The present invention provides relational database systems for storing biomolecular sequence information in a manner that allows sequences to be catalogued and searched according to one or more protein function hierarchies. The hierarchies are provided to allow carefully tailored searches for sequences based upon a protein's biological function or molecular function. To make this capability available in large sequence databases, the invention provides a mechanism for automatically grouping new sequences into protein function hierarchies. This mechanism takes advantage of descriptive information obtained from “external hits” which are matches of stored sequences against gene sequences stored in an external database such as GenBank. The descriptive information provided with GenBank is evaluated according to a specific algorithm and used to automatically group the external hits (or the sequences associated with the hits) in the categories. Ultimately, the biomolecular sequences stored in databases of this invention are provided with both descriptive information from the external hit and category information from a relevant hierarchy or hierarchies.

The invention provides a computer system having a database containing records pertaining to a plurality of biomolecular sequences. At least some of the biomolecular sequences are grouped into a first hierarchy of protein function categories, the protein function categories specifying biological functions of proteins corresponding to the biomolecular sequences and the first hierarchy. The hierarchy includes a first set of protein function categories specifying biological functions at a cellular level, and a second set of protein function categories specifying biological functions at a level above the cellular level. The computer system of the invention also includes a user interface allowing a user to selectively view information regarding the plurality of biomolecular sequences as it relates to the first hierarchy. The computer system may also include additional protein function categories based, for example, on molecular or enzymatic function of proteins. The biomolecular sequences may include nucleic acid or amino acid sequences. Some of said biomolecular sequences may be provided as part of one or more projects for obtaining full-length gene sequences from shorter sequences, and the database records may contain information about such projects.

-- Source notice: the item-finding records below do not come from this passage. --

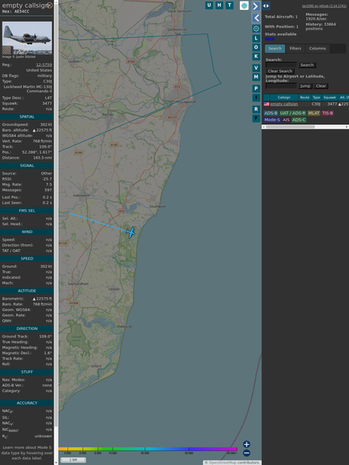349x465 pixels.
Task: Collapse the sidebar with right chevron
Action: tap(256, 6)
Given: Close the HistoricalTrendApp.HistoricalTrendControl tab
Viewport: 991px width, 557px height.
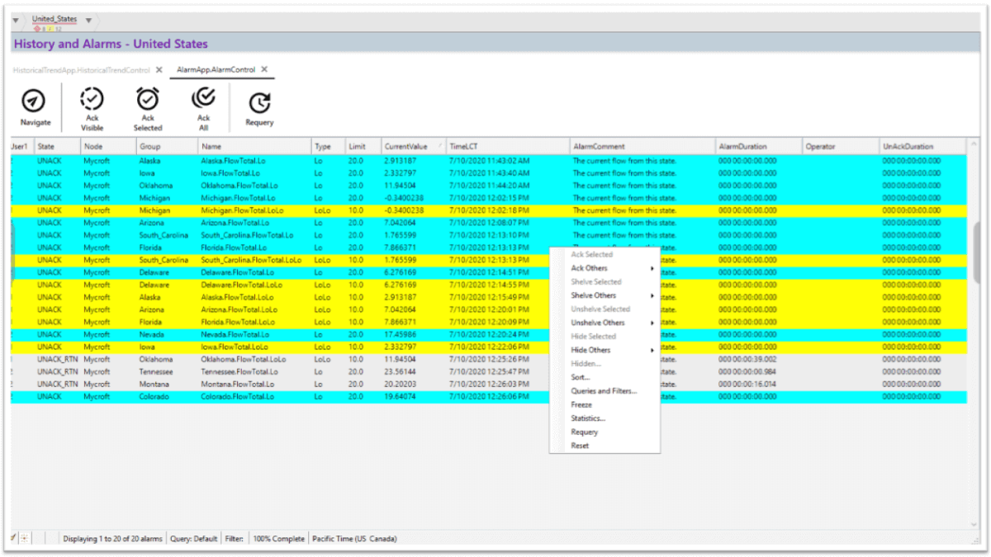Looking at the screenshot, I should (159, 70).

The invention also provides a method of using a computer system to present information pertaining to a plurality of biomolecular sequence records stored in a database. The method involves displaying a list of the records or a field for entering information identifying one or more of the records, identifying one or more of the records that a user has selected from the list or field, matching the one or more selected records with one or more protein function categories from a first hierarchy of protein function categories into which at least some of the biomolecular sequence records are grouped, and displaying the one or more categories matching the one or more selected records. The protein function categories specify biological functions of proteins corresponding to the biomolecular sequences and the first hierarchy includes a first set of protein function categories specifying biological functions at a cellular level, and a second set of protein function categories specifying biological functions at a tissue level. The method may also involve matching the records against other protein function hierarchies, such as hierarchies based on molecular and/or enzymatic function, and displaying the results. At least some of the biomolecular sequences may be provided as part of one or more projects for obtaining full-length gene sequences from shorter sequences, and the database records may contain information about those projects.

Additionally, the invention provides a method of using a computer system to present information pertaining to a plurality of biomolecular sequence records stored in a database. The method involves displaying a list of one or more protein biological function categories from a first hierarchy of protein biological function categories into which at least some of the biomolecular sequence records are grouped, identifying one or more of the protein biological function categories that a user has selected from the list, matching the one or more selected protein biological function categories with one or more biomolecular sequence records which are grouped in the selected protein biological function categories, and displaying the one or more sequence records matching the one or more selected protein biological function categories. The protein biological function categories specify biological functions of proteins corresponding to the biomolecular sequences and the first hierarchy includes a first set of protein biological function categories specifying biological functions at a cellular level, and a second set of protein biological function categories specifying biological functions at a tissue level. The method may also involve matching the records against other protein function hierarchies, such as hierarchies based on molecular and/or enzymatic function, and displaying the results. At least some of the biomolecular sequences may be provided as part of one or more projects for obtaining full-length gene sequences from shorter sequences, and the database records may contain information about those projects.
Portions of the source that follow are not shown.